新聞や雑誌などのメディアに頻出する企業や商品リリースについて、PRコンサルタントの井上岳久が配信元企業に直接取材。背景にある広報戦略やリリースづくりの実践ノウハウを、じっくり分析・解説します。
ピンポイントな時事的テーマを
背景と共に訴求することで
メディアの興味を引きつける
昨年辺りから頻繁に聞くようになってきた「カスハラ(カスタマーハラスメント)」という言葉。顧客からの嫌がらせは社会問題となっており、今回は企業向けにカスハラ対策研修の提供を始めたTMJのリリースを取り上げたいと思います。
TMJはセコムのグループ企業で、企業のアウトソーシングを請け負う、当連載では久しぶりのBtoB企業です。同社はコールセンターの運営業務においてカスハラ対応のノウハウを持っており、社内研修機関もありました。
2023年10月に東京都がカスハラ防止対策について有識者による検討部会を設置した頃から、取引先に「御社はどうしていますか?」とカスハラ対策について聞かれることが増え始めたそうです。2024年になると厚労省が企業に対して従業員をカスハラから守る対策を義務付ける検討を開始。
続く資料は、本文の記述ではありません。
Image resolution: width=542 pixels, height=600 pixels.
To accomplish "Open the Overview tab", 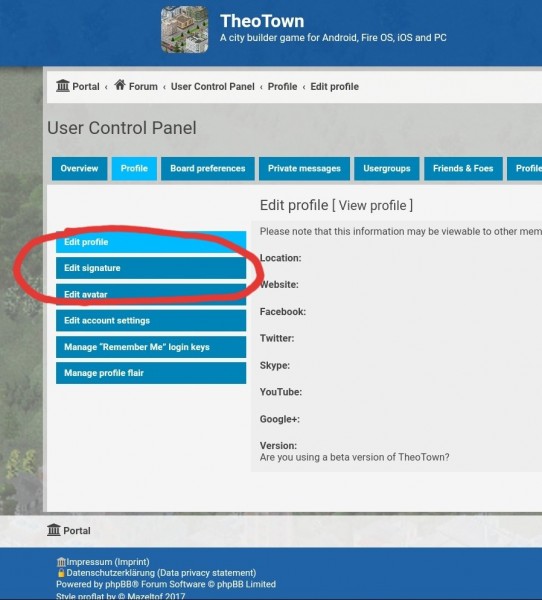I will tap(79, 168).
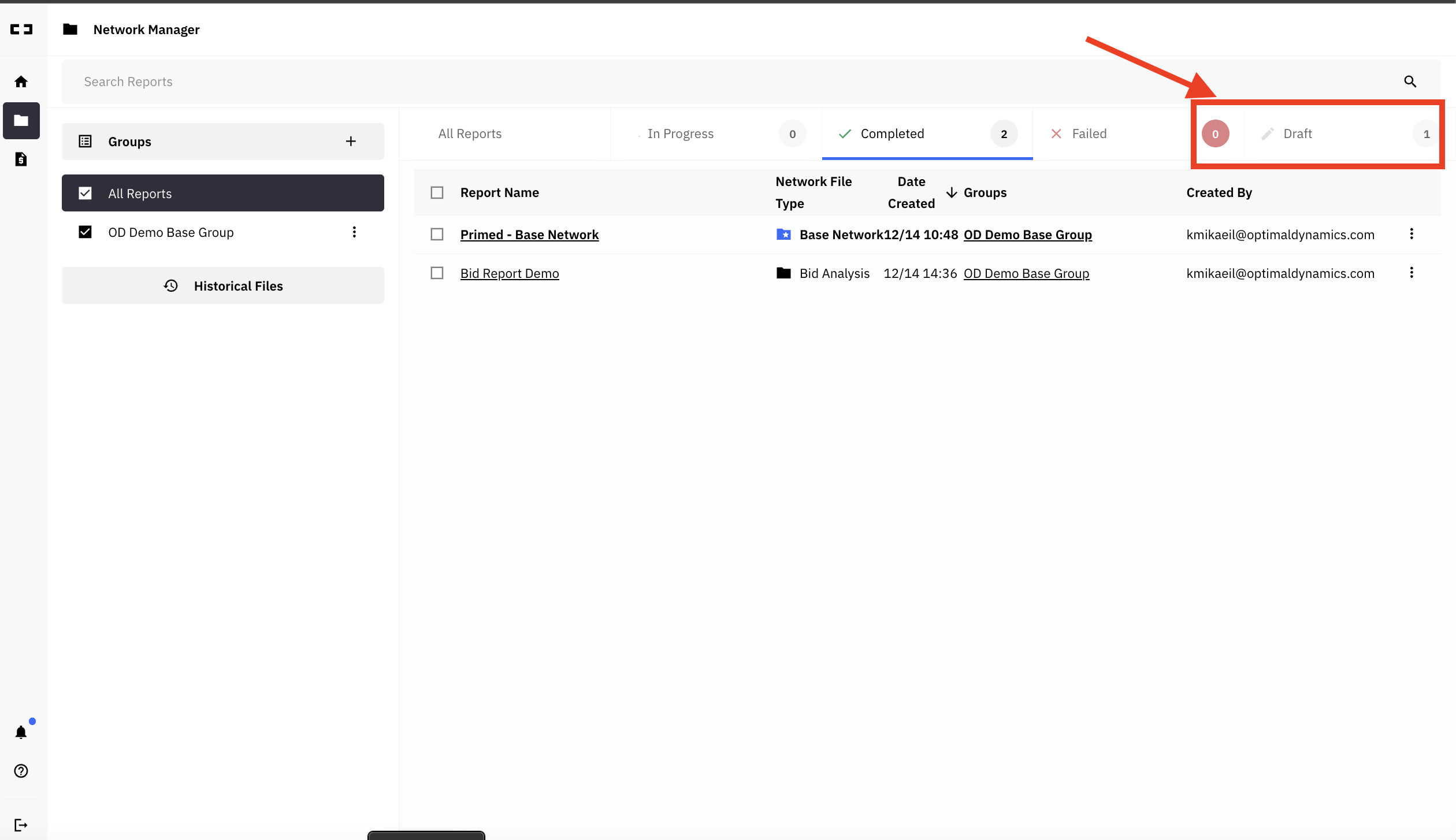Image resolution: width=1456 pixels, height=840 pixels.
Task: Uncheck the All Reports checkbox
Action: [85, 193]
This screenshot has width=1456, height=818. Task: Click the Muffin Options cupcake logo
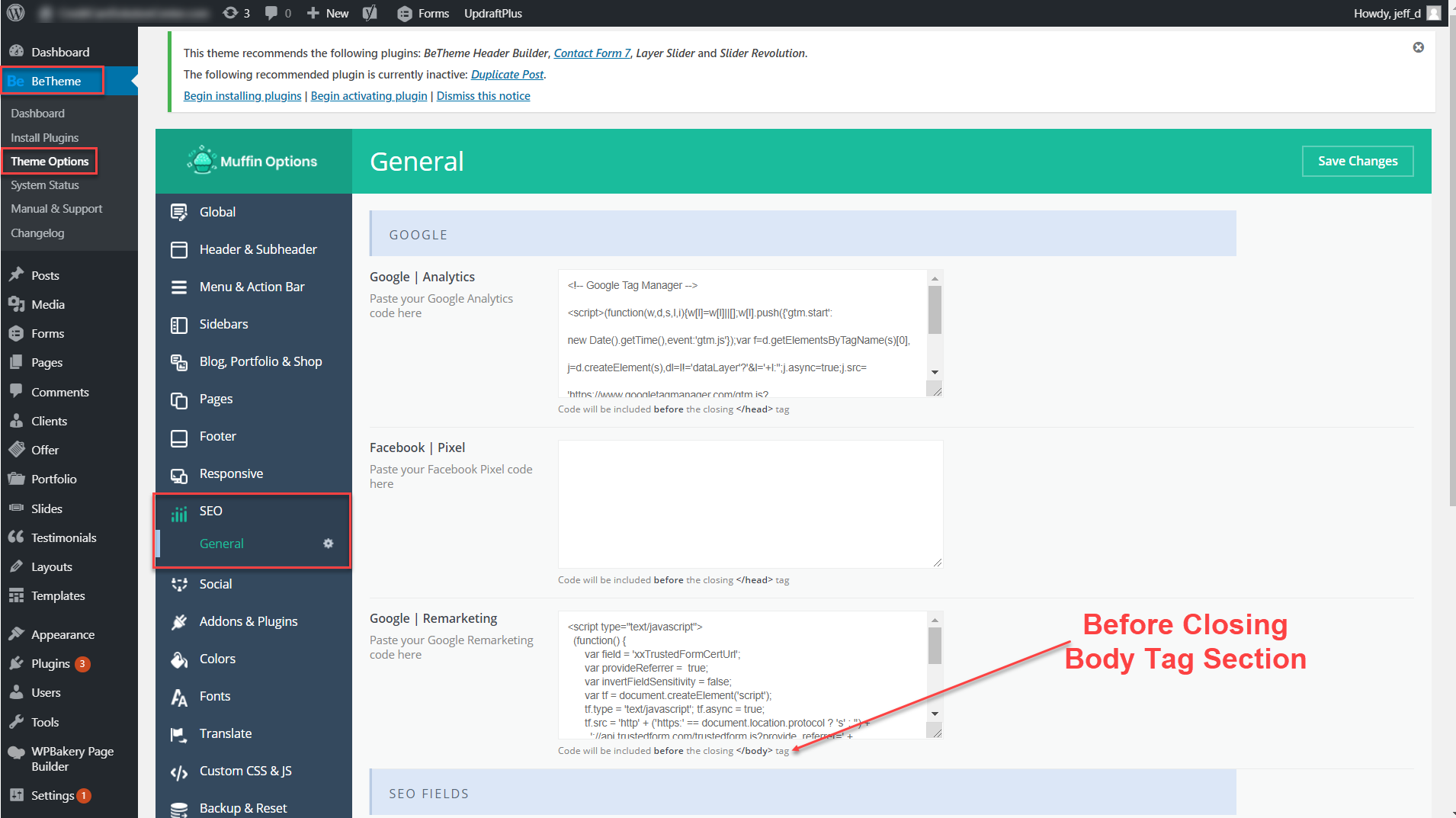tap(202, 161)
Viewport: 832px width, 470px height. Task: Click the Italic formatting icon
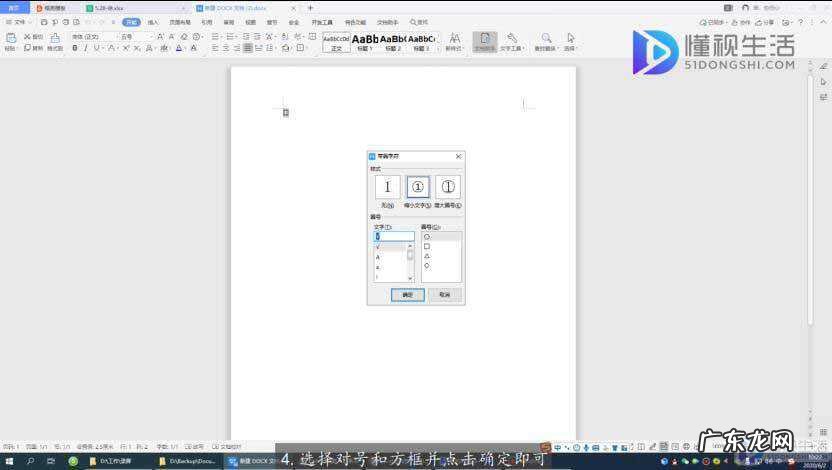click(x=84, y=48)
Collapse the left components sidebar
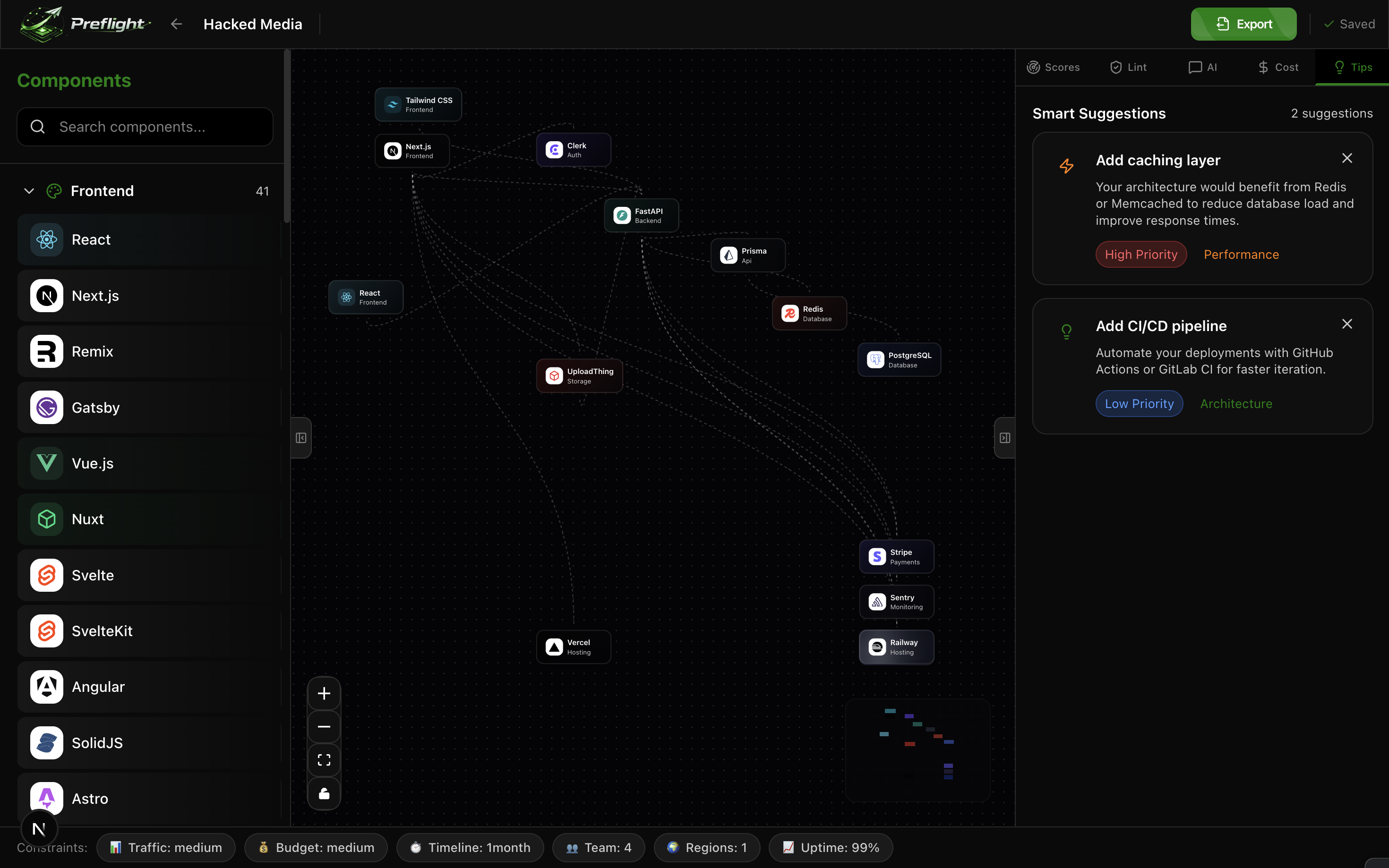 [301, 438]
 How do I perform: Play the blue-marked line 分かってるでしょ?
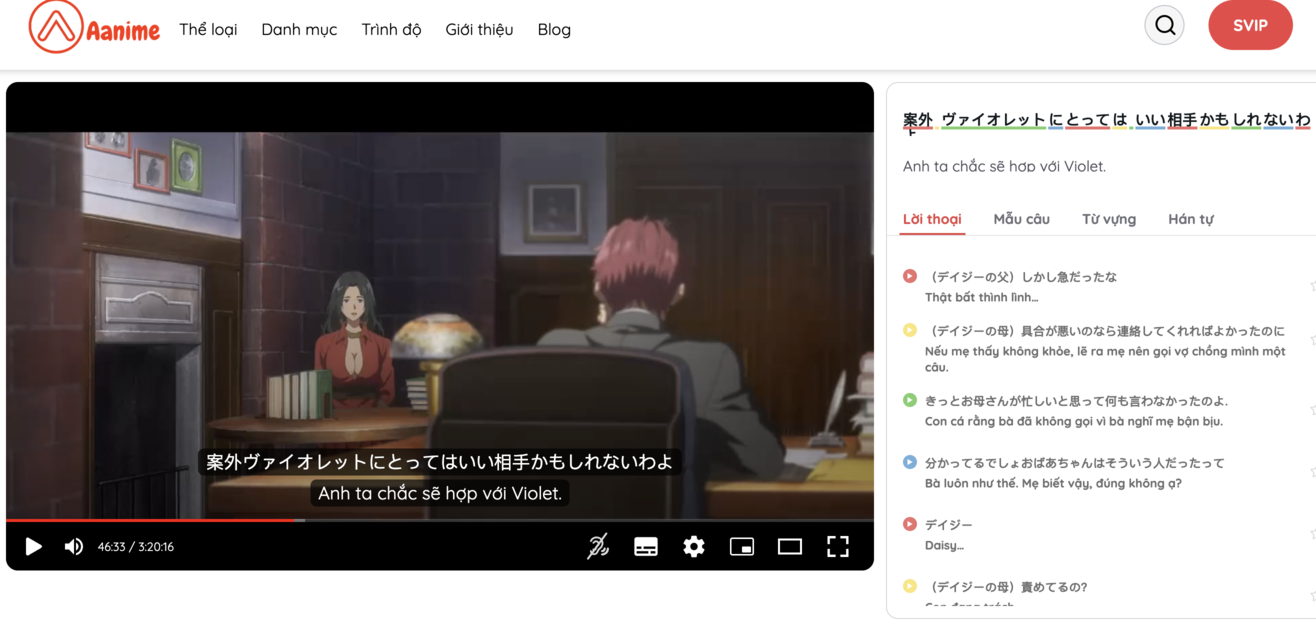(x=909, y=462)
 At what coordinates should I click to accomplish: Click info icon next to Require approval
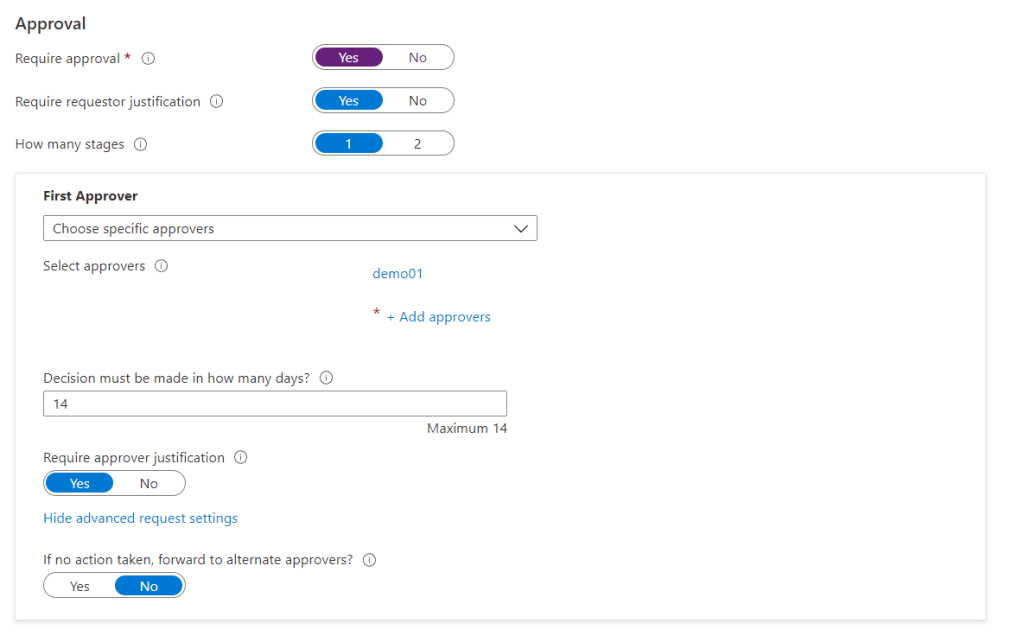pos(148,59)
さらにANAホールディングスのような大企業が警察への通報を含む対応方針を公表したことで、本格的に問い合わせが増えてきた、と企業価値創造PJ 広報室室長の泉重年さんは説明します。
そこで、先述の社内研修担当者が社外研修を企画・実施する運びとなりました。カスハラ対策というと、顧客に無理難題を言われたときにどう対応するかを考えがちですが、この研修は、管理部門や責任者が「会社としてどう対応するか」を考えるためのものです。
例えばタクシーでは「非効率なルートを回られた」と怒って料金を支払わない乗客もいるそうです。全額は行き過ぎだとしても、もしドライバーの無知やミスで遠回りになり、時間もお金も余計にかかったのであれば責任を追及してもいい気もします。このように、境界線が難しい問題でもあります。